E, no entanto, nesta questão, como em tantas outras questões relacionadas com a administração Bush, se não fossem as fugas furiosas, frustradas ou horrorizadas provenientes das forças armadas, da comunidade de inteligência e da burocracia federal em geral, poderíamos verdadeiramente estar mergulhados em problemas informativos. escuridão. Parte da aura de secretismo que a administração Bush criou em torno do seu próprio comportamento envolve a insistência em que apenas os funcionários da administração acordados podem contar a história e apenas à sua maneira - e muitas vezes apenas como último recurso.
Não é surpreendente, então, que quanto mais relatos aparecem sobre o tratamento (ou maus-tratos) de detidos em todo o mundo, menos eles se preocupam em nos oferecer a luz do dia; e quanto mais páginas totalmente negras aparecem no mundo, menos o público sabe – excepto sobre a natureza da própria administração Bush. Envolta em segredo e inflexível quanto ao direito de não revelar, a administração permanece desafiadora por trás das suas páginas obscuras. E aqui estamos nós também, o texto do nosso mundo tornando-se cada vez mais ilegível à medida que as palavras se transformam em enormes manchas de tinta e os espaços pretos superam os brancos. A escuridão, ao que parece, continua a engolir a luz.

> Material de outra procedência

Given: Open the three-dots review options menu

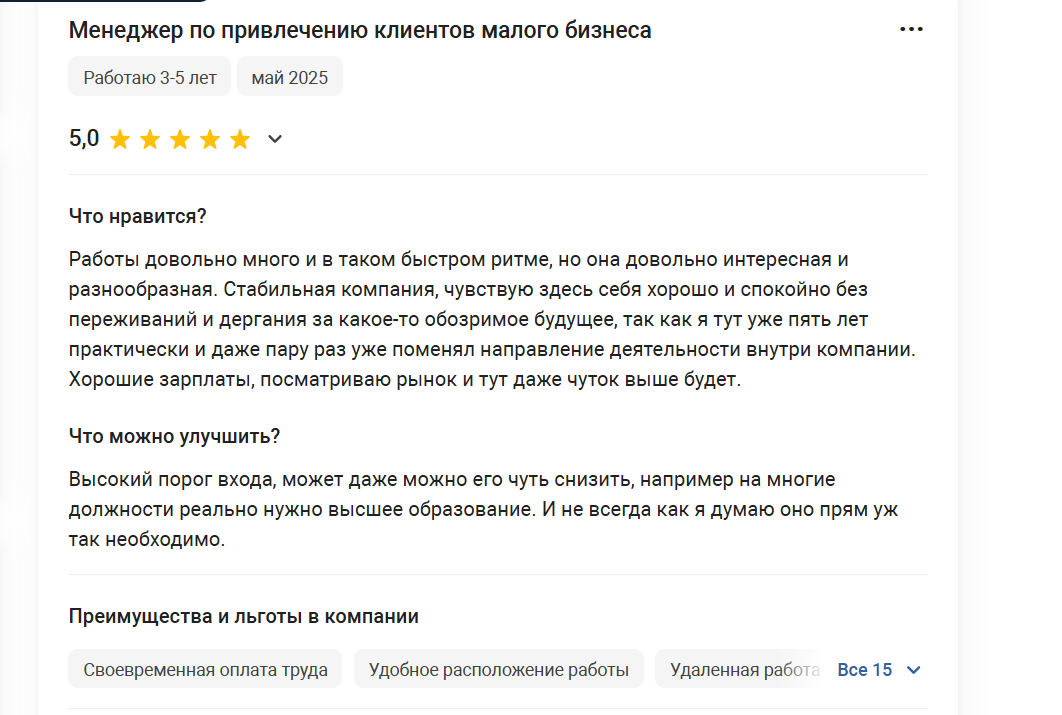Looking at the screenshot, I should tap(911, 30).
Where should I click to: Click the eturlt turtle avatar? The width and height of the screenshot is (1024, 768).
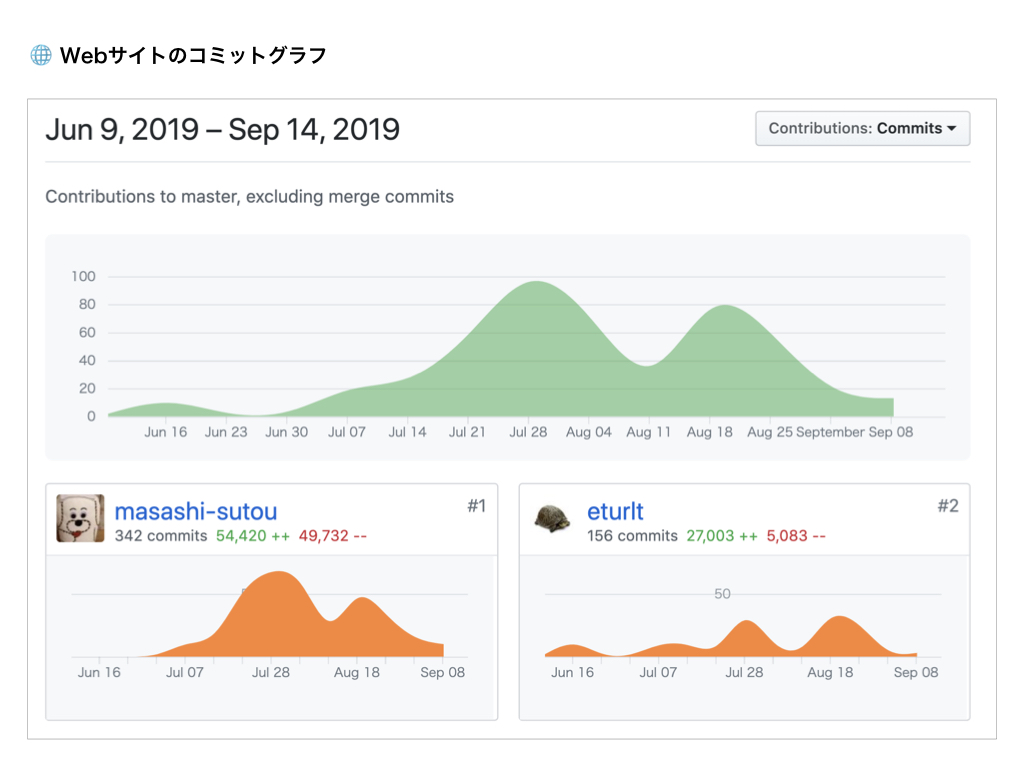tap(552, 519)
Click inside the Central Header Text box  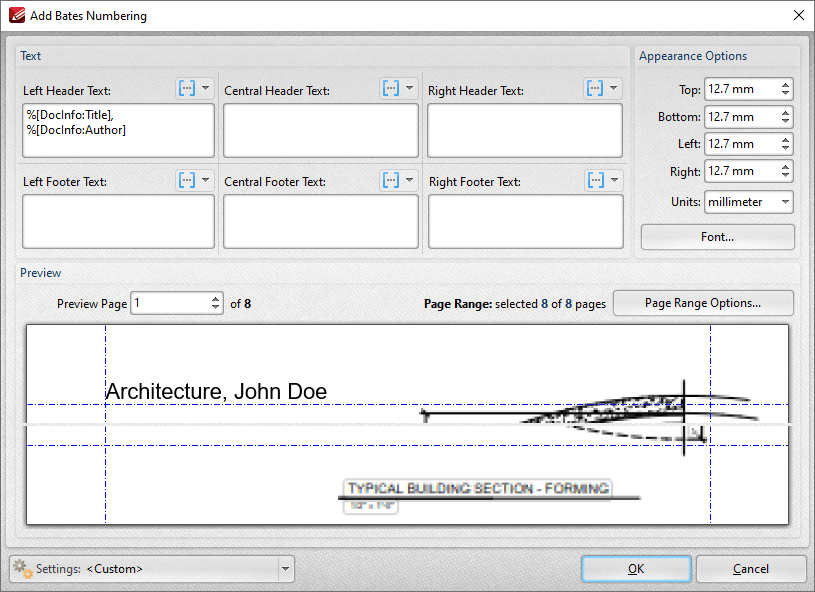[321, 130]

Karen J. Greenberg é Diretora Executiva do Centro de Direito e Segurança da NYU, coeditora do Os papéis da tortura: o caminho para Abu Ghraib e editor do O debate sobre tortura na América.
[Este artigo apareceu pela primeira vez em Tomdispatch.com, um weblog do Nation Institute, que oferece um fluxo constante de fontes alternativas, notícias e opiniões de Tom Engelhardt, editor de longa data no setor editorial, Co-fundador de o Projeto Império Americano e autor de O Fim da Cultura da Vitória, uma história do triunfalismo americano na Guerra Fria e de um romance, Os últimos dias de publicação.]